» 任务目标 A: 挑出记录中所有含有字符串“pixels”的行，并把这些行逐字抄录下来。

###

Storm的Metric接口简介

共计 5228 个字符，预计需要花费 14 分钟才能阅读完成。

本文由作者林洋港授权网易云社区发布。
作为服务端程序，我们总是需要向外界报告一些统计数据，以助于了解系统的运行情况，比如某个接口的调用时间、系统处理的请求数等等。当我们的程序以 Storm Topology 的形式运行时同样需要输出这些统计数据。Storm 为我们提供了 Metric 接口，可以方便的把一些统计指标输出到指定的地方。Storm Metric 的统计方式为每隔指定的时间间隔输出统计内容。本文首先介绍 Storm Metric 相关的接口以及它们之间的关系，然后以实际应用中的一个例子来说明如何使用 Metric 接口。本文使用的 Storm 版本为 0.9.1-incubating。
IMetric 是 Storm 用于保存统计数据的接口
public interface IMetric {
public Object getValueAndReset();

}
接口只有一个 getValueAndReset 方法，当需要输出统计内容时，Storm 就会调用这个方法。值得注意的是 getValueAndReset 方法返回的是 Object 类型，这为统计内容的形式提供了灵活性，我们可以返回任意的类型作为统计信息，这一点在后面的例子中我们会再提到。另一个引起我们注意的地方是 IMetric 接口并没有声明更新统计数据的方法，这样当我们实现 IMetric 接口的时候就更加灵活了——参数类型、参数个数都没有限制。Storm 自身提供了 6 个 IMetric 实现：AssignableMetric、CombinedMetric、CountMetric、MultiCountMetric、ReducedMetric、StateMetric。这里只介绍 CountMetric 和 MultiCountMetric 的使用方式，以印证前面说的 IMetric 接口统计数据更新方式的灵活性以及 getValueAndReset 返回 Object 类型的灵活性。CountMetric 就是一个简单的计数器，有两个方法 incr() 和 incrBy(long incrementBy)，其 getValueAndReset 方法返回一个 long 类型的值：
public Object getValueAndReset() {

long ret = _value;

_value = 0;

return ret;

}

MultiCountMetric，顾名思义，就是多个指标的计数器，维护着一个 Map，只有一个方法 CountMetric scope(String key)。因此 MultiCountMetric 的更新方式为 MultiCountMetric.scope(key).incr() 或 MultiCountMetric.scope(key).incrBy(long incrementBy)。它的 getValueAndReset 返回的是一个 Map：
public Object getValueAndReset() {

Map ret = new HashMap();

for(Map.Entry e : _value.entrySet()) {

ret.put(e.getKey(), e.getValue().getValueAndReset());

}

return ret;

}

除了 IMetric 接口，还有另外一个接口 IMetricsConsumer，它负责向外输出统计信息，即把 IMetric getValueAndReset 方法返回的数据输出到外面。IMetricsConsumer 有三个方法
void prepare(Map stormConf, Object registrationArgument, TopologyContext context, IErrorReporter errorReporter);

void handleDataPoints(TaskInfo taskInfo, Collection dataPoints);

void cleanup();

其中 prepare 是初始化，cleanup 是生命周期结束时的清理工作，handleDataPoints 才是真正的统计信息输出方法，taskInfo 参数存储当前 task 的信息（host、port、component id、task id 等等），dataPoints 存储的是 IMetric 返回的统计信息，可能是出于性能考虑，dataPoints 是一个集合，包含了多个 IMetric 返回的数据。让我们来具体看看 DataPoint 这个类：
public static class DataPoint {

@Override

public String toString() {

return “[” + name + ” = ” + value + “]”;

}

public String name;

public Object value;

}

name 是 IMetric 注册时的名字，value 就是 IMetric getValueAndReset 返回的那个 Object。

###

» 任务目标 B: 请逐字重复上文 Storm Metric 接口介绍中从“共计 5228 个字符，预计需要花费”到“Storm 版本为 0.9.1-incubating。”的部分。

###

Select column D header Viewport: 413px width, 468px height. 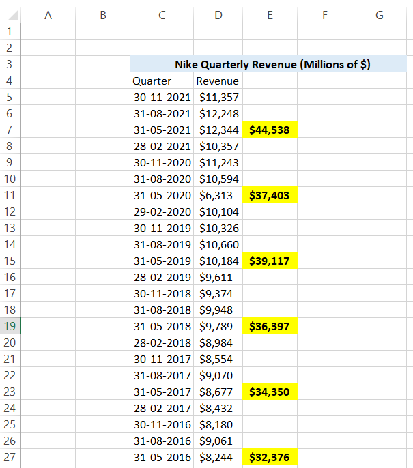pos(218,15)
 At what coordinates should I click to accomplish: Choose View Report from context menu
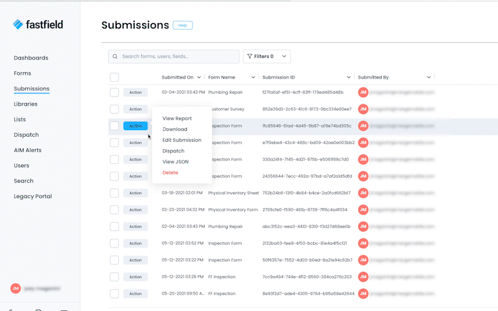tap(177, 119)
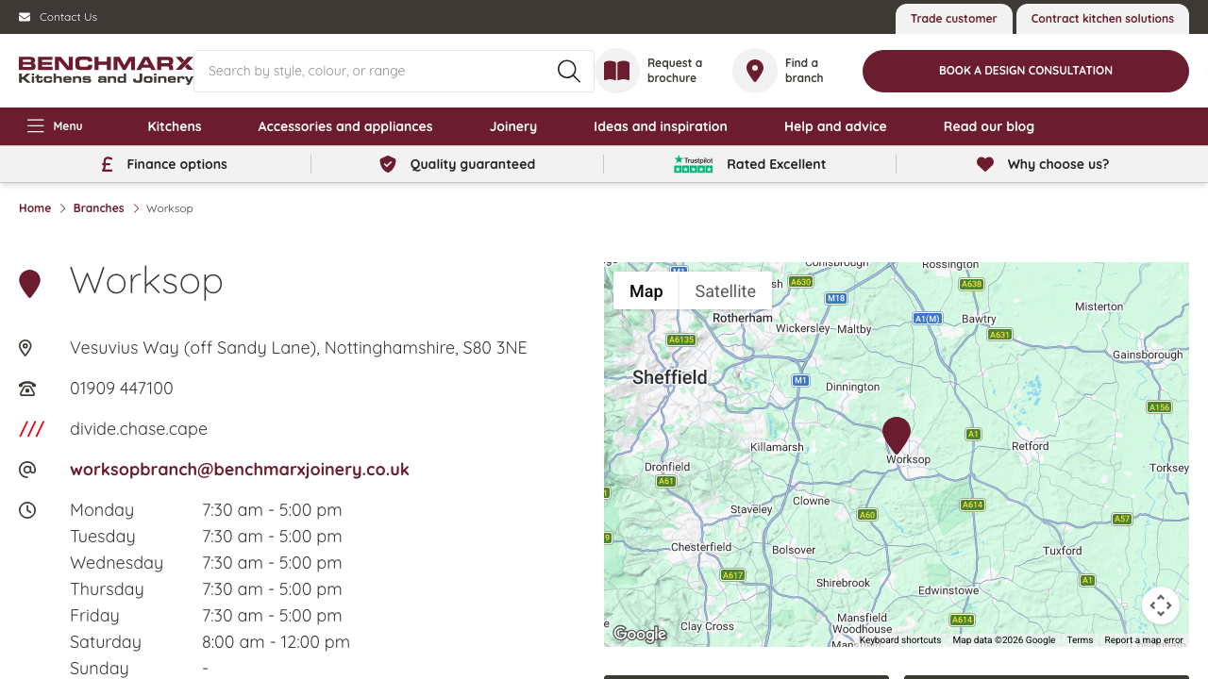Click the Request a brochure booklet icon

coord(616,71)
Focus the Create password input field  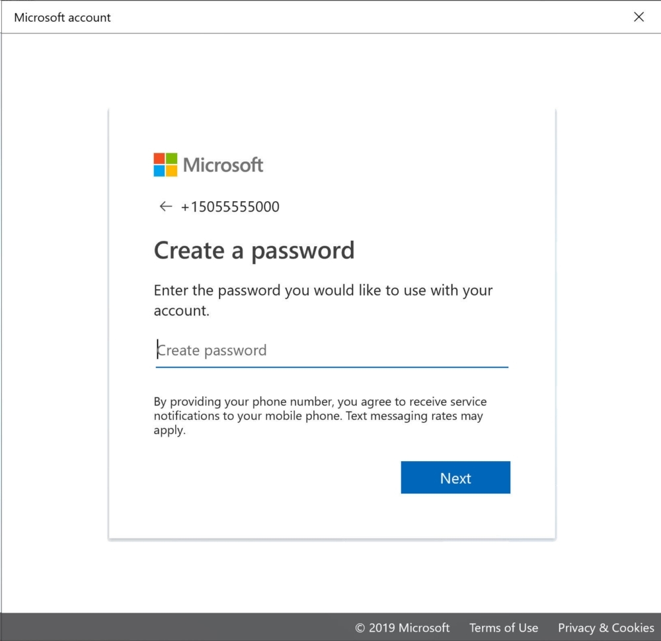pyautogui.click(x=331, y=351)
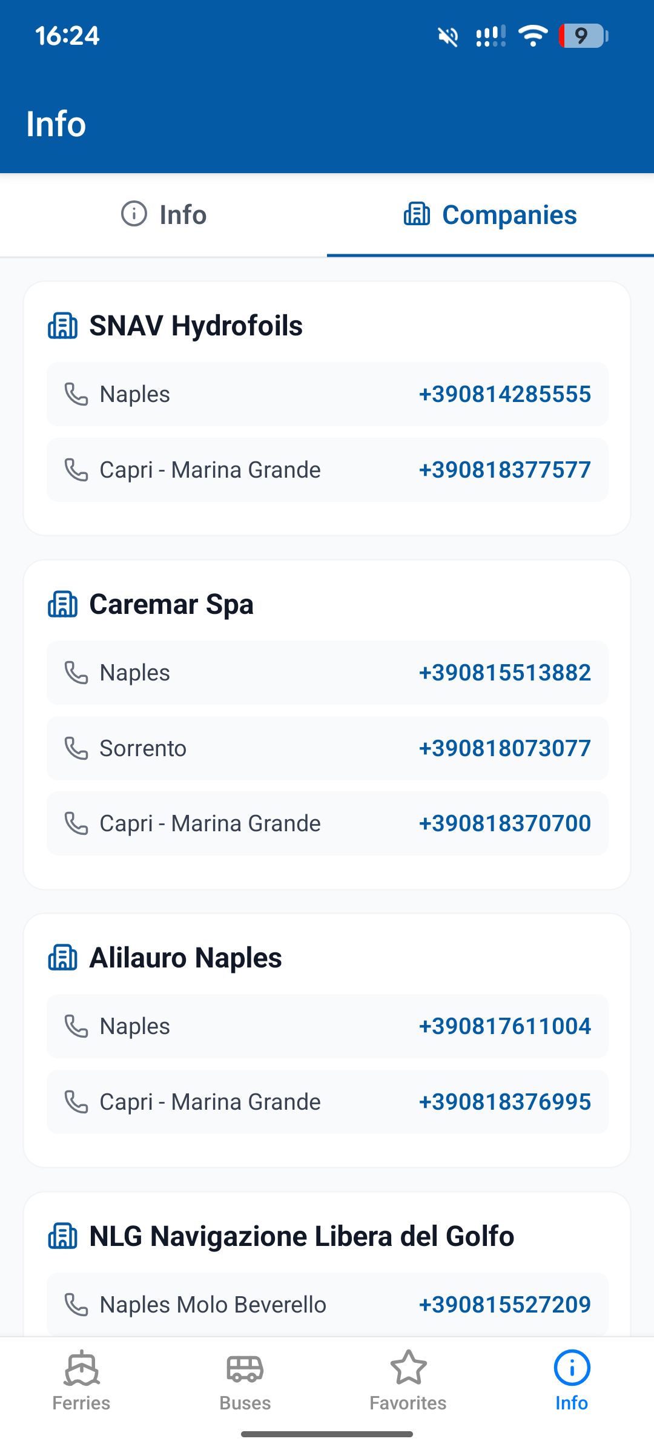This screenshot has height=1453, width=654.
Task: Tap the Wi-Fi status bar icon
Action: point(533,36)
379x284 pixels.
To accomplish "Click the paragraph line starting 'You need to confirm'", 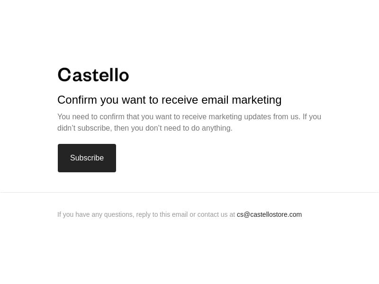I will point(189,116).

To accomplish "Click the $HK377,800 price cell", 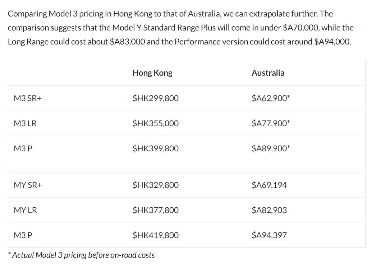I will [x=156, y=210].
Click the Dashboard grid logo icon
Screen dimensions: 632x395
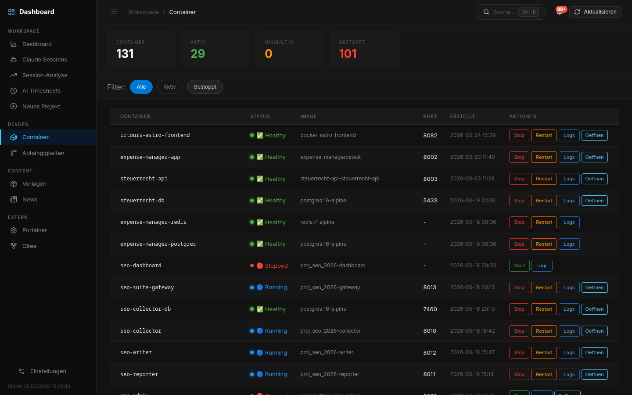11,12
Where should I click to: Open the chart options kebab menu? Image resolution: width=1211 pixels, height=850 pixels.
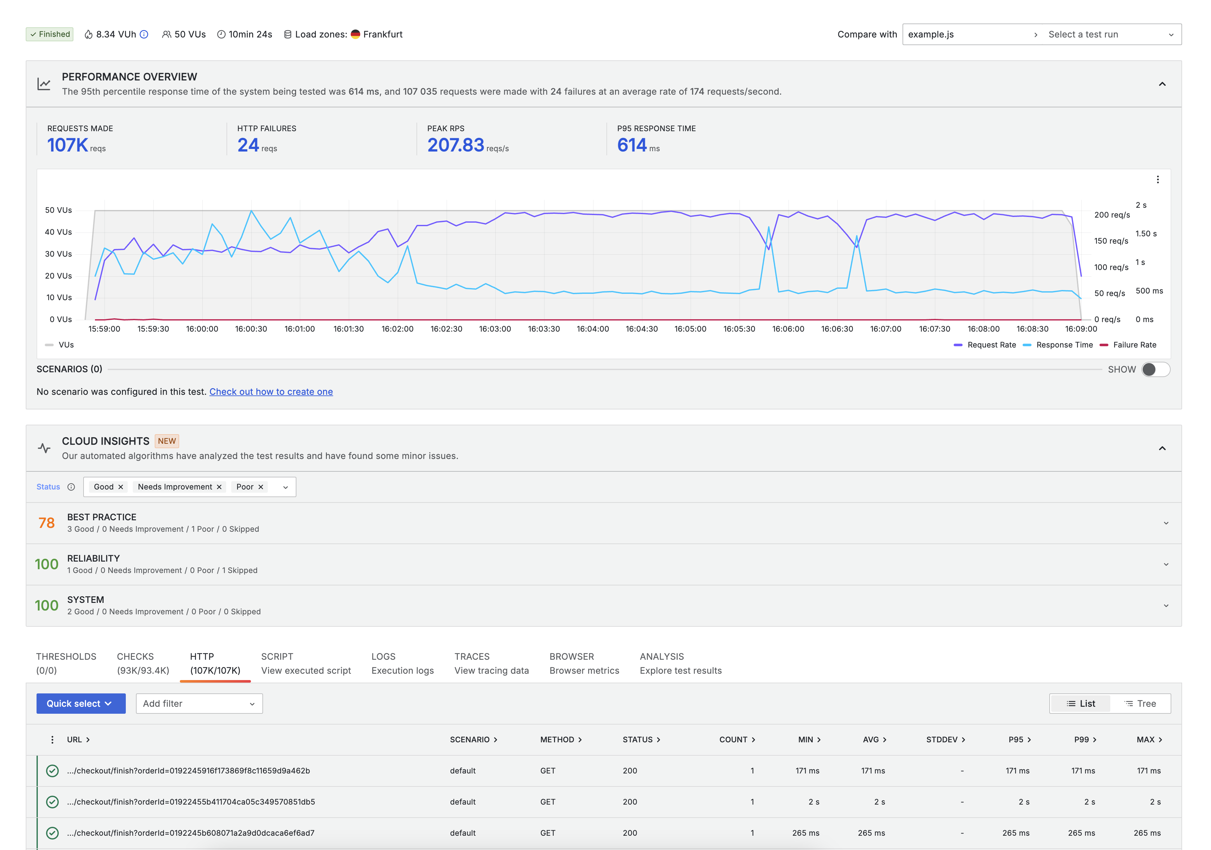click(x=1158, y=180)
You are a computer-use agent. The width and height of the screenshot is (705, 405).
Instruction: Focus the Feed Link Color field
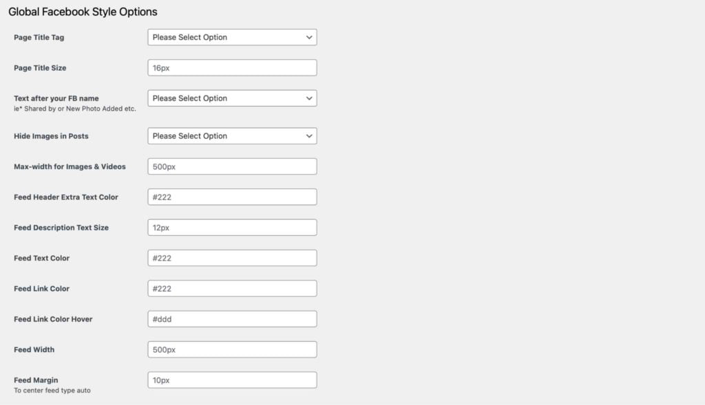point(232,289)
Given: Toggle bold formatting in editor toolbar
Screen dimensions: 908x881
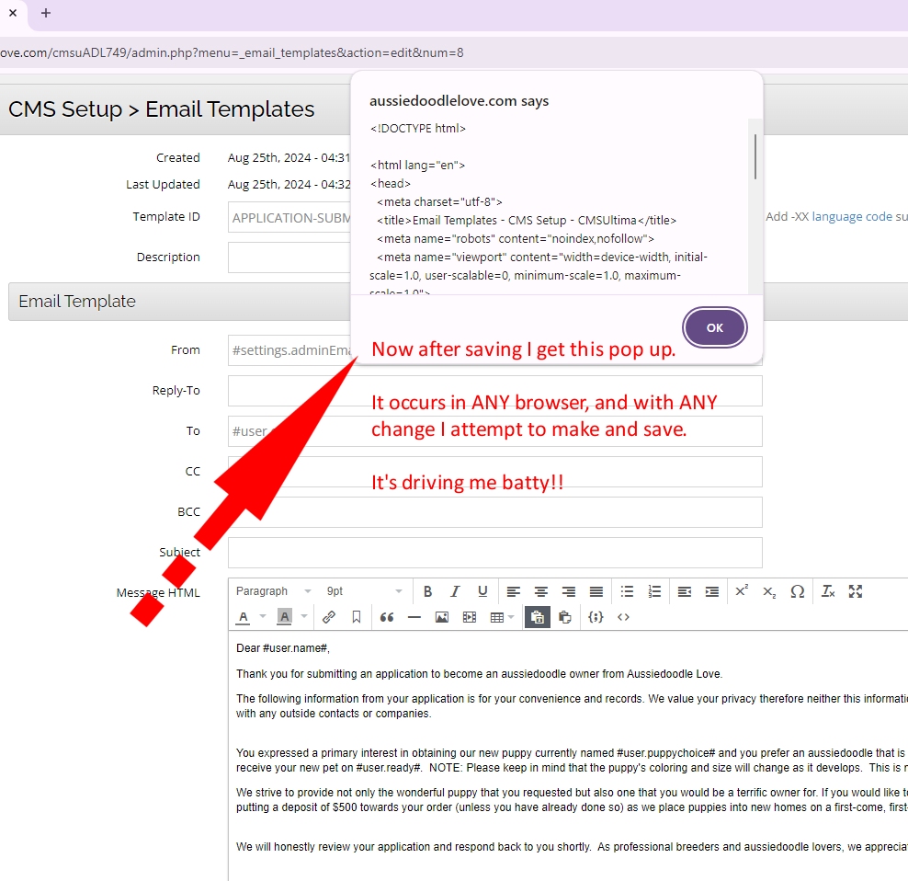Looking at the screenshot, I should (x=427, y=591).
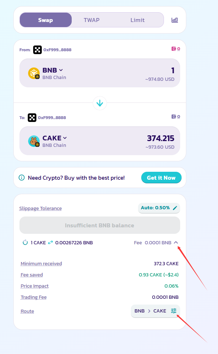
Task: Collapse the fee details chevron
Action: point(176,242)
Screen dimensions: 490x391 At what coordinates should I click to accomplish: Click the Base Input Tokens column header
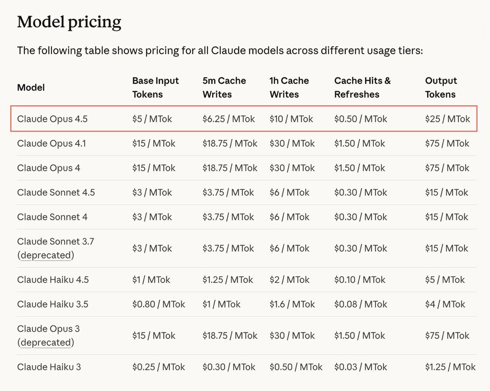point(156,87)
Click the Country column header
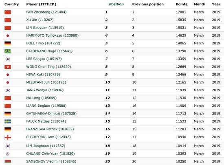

###

» 任务答案 A:
379x284 pixels.
Where should I click to: Open the chart options kebab menu? Image resolution: width=1211 pixels, height=850 pixels.

» 任务答案 B:
共计 5228 个字符，预计需要花费 14 分钟才能阅读完成。

本文由作者林洋港授权网易云社区发布。
作为服务端程序，我们总是需要向外界报告一些统计数据，以助于了解系统的运行情况，比如某个接口的调用时间、系统处理的请求数等等。当我们的程序以 Storm Topology 的形式运行时同样需要输出这些统计数据。Storm 为我们提供了 Metric 接口，可以方便的把一些统计指标输出到指定的地方。Storm Metric 的统计方式为每隔指定的时间间隔输出统计内容。本文首先介绍 Storm Metric 相关的接口以及它们之间的关系，然后以实际应用中的一个例子来说明如何使用 Metric 接口。本文使用的 Storm 版本为 0.9.1-incubating。